Making Arrow C++ Builds Simpler, Smaller, and Faster

Published 29 Jul 2020
By The Apache Arrow PMC (pmc)

Over the last four and a half years, we’ve worked to build a “batteries-included” development platform for high-performance analytics applications in C++. As the scope of the project has grown, we have sometimes taken on additional library dependencies to support a wide variety of systems and data processing tasks.

While these dependencies give us leverage on hard problems, in some cases they have added complexity for projects that depend on Arrow. Some projects have thus been concerned about depending on the Arrow C++ library, particularly if their use of the Arrow library’s features is limited. Indeed, in the earlier stages of the Arrow project development, dependency management issues did cause problems for early adopters.

We want developers to trust that they can use and depend on our libraries, and that doing so doesn’t add a burden for their own project maintenance or for their users. Over the last year, we have undertaken a number of significant projects to accommodate the different ways that people want to depend on Arrow C++. We’ve aimed to make the build process simple by default, without requiring special environment setup, yet also highly configurable for those who need to specialize. This includes a zero-dependency option for projects that wish to use the Arrow C++ core but take on no transitive dependencies. We’ve also worked to make builds faster and more compact, even as we continue to add new functionality.

This post covers many of the efforts we’ve made, both in the C++ libraries and in the Arrow Python and R packages that depend on them. Compared to a year ago, the build experience is much more reliable on a wider range of platforms, requires fewer dependencies, and yields smaller package sizes.

Minimal default build options

One rough edge for people using Arrow as a dependency was that many optional project components were enabled in the build by default, thus requiring any extra dependencies of those optional components. Rather than expecting users to disable optional components one by one, we have made the default for all optional components to be OFF so that the default configuration is a dependency-free minimal core build.

The only third-party library enabled by default is jemalloc, the project’s recommended memory allocator (except on Windows, where it is also disabled). Given that Arrow applications often process large volumes of data, we have found additionally that using memory allocators provided by projects like jemalloc and mimalloc yield significantly better performance over the default system allocators.

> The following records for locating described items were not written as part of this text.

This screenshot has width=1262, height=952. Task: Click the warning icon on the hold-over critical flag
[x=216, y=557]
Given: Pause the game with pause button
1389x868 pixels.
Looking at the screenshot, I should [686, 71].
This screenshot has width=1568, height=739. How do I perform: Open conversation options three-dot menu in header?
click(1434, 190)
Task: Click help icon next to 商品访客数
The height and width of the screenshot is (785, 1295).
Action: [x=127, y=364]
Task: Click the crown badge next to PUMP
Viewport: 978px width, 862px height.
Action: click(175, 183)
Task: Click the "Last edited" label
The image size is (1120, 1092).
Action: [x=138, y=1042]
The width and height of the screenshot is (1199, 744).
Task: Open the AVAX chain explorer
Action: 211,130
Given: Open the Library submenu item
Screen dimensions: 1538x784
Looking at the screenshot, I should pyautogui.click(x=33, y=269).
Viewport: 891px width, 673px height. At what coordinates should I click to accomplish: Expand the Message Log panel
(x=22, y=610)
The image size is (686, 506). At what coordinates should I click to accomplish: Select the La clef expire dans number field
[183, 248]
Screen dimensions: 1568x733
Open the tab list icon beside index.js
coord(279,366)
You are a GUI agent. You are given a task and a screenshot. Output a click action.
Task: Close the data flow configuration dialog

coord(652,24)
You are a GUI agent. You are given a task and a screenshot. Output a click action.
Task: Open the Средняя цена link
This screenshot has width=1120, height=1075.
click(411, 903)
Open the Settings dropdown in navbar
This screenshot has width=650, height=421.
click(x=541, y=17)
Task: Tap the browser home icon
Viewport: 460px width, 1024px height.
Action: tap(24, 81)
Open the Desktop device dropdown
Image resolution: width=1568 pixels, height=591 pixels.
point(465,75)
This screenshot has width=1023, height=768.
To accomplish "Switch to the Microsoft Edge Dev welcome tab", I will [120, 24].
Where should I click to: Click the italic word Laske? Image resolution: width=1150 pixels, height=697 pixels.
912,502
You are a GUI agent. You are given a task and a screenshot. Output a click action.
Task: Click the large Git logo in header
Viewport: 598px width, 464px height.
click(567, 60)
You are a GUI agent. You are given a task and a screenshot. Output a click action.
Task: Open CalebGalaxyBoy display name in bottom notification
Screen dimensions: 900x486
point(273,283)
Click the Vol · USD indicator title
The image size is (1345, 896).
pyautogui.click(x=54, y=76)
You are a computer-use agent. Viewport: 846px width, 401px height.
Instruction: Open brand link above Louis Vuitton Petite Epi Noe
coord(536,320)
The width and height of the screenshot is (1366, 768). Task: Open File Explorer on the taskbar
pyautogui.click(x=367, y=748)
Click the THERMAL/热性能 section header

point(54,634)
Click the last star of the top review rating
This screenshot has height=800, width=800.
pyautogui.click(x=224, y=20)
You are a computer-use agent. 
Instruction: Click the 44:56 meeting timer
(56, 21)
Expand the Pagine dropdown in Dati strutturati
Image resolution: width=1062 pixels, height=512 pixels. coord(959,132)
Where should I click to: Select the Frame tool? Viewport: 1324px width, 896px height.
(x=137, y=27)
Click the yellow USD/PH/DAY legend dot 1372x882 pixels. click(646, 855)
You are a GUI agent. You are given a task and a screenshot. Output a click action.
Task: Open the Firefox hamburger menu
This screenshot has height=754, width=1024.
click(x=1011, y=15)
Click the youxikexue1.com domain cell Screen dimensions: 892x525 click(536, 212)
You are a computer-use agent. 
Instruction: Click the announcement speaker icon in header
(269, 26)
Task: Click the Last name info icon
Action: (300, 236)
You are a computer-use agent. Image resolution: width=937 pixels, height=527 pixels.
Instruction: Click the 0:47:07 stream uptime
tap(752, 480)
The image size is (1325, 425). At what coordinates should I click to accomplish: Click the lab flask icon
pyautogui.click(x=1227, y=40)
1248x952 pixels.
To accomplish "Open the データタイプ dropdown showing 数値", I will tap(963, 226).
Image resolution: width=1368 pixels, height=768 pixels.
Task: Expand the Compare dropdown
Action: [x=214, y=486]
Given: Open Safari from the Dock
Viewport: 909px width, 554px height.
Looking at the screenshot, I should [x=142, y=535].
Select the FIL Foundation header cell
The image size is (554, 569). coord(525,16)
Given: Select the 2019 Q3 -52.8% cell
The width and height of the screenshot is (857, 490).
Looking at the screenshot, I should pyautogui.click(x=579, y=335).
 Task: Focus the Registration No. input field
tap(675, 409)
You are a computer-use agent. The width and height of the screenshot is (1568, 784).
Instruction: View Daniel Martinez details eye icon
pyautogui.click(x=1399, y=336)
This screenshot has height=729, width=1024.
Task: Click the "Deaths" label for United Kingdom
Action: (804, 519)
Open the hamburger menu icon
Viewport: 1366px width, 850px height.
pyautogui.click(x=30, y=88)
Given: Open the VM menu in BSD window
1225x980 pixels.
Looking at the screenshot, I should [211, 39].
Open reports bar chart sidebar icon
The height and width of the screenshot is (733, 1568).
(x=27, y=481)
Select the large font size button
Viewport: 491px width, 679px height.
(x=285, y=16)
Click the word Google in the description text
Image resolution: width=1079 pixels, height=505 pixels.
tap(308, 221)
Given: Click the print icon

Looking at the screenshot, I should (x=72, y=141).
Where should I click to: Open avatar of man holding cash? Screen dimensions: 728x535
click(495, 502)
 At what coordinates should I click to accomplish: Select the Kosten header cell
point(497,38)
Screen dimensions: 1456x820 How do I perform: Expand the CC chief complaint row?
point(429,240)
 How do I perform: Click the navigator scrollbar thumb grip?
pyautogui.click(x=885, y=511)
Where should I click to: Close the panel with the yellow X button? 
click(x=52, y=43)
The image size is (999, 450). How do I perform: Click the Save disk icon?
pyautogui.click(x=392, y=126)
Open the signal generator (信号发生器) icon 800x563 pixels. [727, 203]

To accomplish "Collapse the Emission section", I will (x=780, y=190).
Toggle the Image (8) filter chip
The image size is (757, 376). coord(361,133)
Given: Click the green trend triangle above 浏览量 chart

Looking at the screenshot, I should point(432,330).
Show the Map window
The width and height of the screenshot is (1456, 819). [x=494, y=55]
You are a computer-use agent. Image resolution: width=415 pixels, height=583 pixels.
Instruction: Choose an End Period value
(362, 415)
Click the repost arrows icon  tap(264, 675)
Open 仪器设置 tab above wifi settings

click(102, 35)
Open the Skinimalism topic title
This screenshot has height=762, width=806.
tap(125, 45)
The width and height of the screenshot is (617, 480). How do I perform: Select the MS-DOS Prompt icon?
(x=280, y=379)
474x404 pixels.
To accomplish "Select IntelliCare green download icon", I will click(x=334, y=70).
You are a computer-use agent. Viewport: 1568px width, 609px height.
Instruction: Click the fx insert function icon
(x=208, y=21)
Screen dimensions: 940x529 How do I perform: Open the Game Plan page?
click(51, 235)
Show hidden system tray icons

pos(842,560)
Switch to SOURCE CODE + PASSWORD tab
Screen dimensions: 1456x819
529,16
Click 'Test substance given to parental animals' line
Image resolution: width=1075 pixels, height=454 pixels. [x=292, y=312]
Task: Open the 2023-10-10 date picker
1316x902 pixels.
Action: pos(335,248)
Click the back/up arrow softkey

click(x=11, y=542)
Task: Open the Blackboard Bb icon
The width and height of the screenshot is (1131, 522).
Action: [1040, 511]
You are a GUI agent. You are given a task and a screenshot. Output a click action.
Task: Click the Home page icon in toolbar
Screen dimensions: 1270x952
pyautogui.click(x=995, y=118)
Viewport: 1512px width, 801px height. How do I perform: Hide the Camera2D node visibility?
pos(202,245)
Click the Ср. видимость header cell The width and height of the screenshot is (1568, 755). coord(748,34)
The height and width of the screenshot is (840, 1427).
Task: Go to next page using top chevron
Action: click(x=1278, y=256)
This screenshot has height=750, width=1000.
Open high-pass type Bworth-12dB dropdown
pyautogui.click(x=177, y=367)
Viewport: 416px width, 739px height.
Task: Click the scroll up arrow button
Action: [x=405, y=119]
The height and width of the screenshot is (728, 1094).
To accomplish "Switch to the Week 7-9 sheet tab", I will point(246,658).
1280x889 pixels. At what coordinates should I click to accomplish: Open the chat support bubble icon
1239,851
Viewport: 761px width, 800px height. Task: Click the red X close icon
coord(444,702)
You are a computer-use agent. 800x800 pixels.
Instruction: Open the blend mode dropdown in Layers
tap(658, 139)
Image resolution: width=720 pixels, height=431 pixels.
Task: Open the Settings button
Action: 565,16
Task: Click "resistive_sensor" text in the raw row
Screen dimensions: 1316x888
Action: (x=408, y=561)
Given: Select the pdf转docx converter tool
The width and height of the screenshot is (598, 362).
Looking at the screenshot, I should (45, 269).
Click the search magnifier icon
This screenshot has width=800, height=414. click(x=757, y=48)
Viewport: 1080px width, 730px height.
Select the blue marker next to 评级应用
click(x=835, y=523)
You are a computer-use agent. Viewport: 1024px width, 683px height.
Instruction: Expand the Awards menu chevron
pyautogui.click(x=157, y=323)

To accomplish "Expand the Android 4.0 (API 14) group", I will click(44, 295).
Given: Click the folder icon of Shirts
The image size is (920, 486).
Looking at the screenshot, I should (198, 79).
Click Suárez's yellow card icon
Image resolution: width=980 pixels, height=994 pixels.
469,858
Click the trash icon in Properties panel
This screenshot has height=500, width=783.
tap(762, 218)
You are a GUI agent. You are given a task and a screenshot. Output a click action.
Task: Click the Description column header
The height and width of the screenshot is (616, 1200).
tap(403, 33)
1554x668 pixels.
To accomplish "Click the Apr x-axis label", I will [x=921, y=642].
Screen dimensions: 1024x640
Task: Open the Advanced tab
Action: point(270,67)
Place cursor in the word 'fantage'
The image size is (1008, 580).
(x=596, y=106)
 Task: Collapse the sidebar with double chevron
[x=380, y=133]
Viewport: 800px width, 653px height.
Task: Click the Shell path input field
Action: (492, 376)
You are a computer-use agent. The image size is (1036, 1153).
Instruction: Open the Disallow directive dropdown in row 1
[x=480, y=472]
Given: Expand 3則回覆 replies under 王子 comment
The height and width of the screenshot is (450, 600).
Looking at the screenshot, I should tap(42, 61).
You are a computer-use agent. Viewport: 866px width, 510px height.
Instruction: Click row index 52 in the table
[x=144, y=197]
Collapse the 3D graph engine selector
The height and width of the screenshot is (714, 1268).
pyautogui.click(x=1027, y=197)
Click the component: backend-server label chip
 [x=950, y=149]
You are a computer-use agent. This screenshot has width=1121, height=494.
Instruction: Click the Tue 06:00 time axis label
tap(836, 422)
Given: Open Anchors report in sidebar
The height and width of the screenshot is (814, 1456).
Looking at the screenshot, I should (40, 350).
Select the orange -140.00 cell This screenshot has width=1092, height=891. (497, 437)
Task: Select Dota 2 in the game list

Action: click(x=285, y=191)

Even so, this can also be disabled if desired.

To demonstrate a minimal build, we have provided a Dockerfile which can be used to build the project requiring only CMake and a C++ compiler with zero dependencies. Additionally, we have included an example of including Arrow as an external project dependency in another CMake project.

Flexible dependency configuration in CMake

As part of improving our CMake-based build system, we have made the configuration of build dependencies both flexible and consistent for different users’ needs. In some cases, developers want Arrow to build against dependencies provided by an external package manager, such as apt in Debian-based Linux distributions. In other cases, developers may want to avoid any quirks of system libraries and build all dependencies together with the Arrow build.

For each package, the ${Library}_SOURCE CMake option can be set to one of three values:

SYSTEM, when the dependency is to be provided externally (such as by a Linux distribution or Homebrew)
BUNDLED, when you want the dependency to be built from source while building Arrow, and then statically-linked with the resulting libraries
AUTO, which tries the SYSTEM approach but falls back on BUNDLED if the dependency cannot be located

We additionally have provided CONDA and BREW source types for the common scenarios when developers are using the conda or Homebrew package managers. These dependency sources can be configured on an individual dependency basis or globally using the ARROW_DEPENDENCY_SOURCE CMake option. AUTO is default, which enables builds to be faster by using pre-built system libraries where possible but still succeed even if all dependencies are not available on the system.

Reduced external dependencies

Another area of focus was to audit our dependencies. We went through and found places where we could drop external dependencies without losing useful functionality and without having to rewrite a lot or copy too much code into our codebase.

We have eliminated Boost as a dependency of the core Arrow library, and in other components (Gandiva, Parquet, etc.), the use of Boost has been greatly reduced. In addition, when building Boost “bundled” in the Arrow build, we stripped down the Boost package we download to the minimum needed, cutting out 90 percent of the download size.

We vendored a few small dependencies, such as the double-conversion and uriparser libraries, so that they do not need to be downloaded and built separately.

We also compiled the Flatbuffers and Thrift definitions (which are needed to implement the Arrow and Parquet formats, respectively) and checked in the resulting C++ code to the Arrow repository. This means that Flatbuffers is no longer a build or runtime dependency of Arrow, and we only need the Thrift C++ library, not the Thrift compiler, which has additional dependencies on flex and bison.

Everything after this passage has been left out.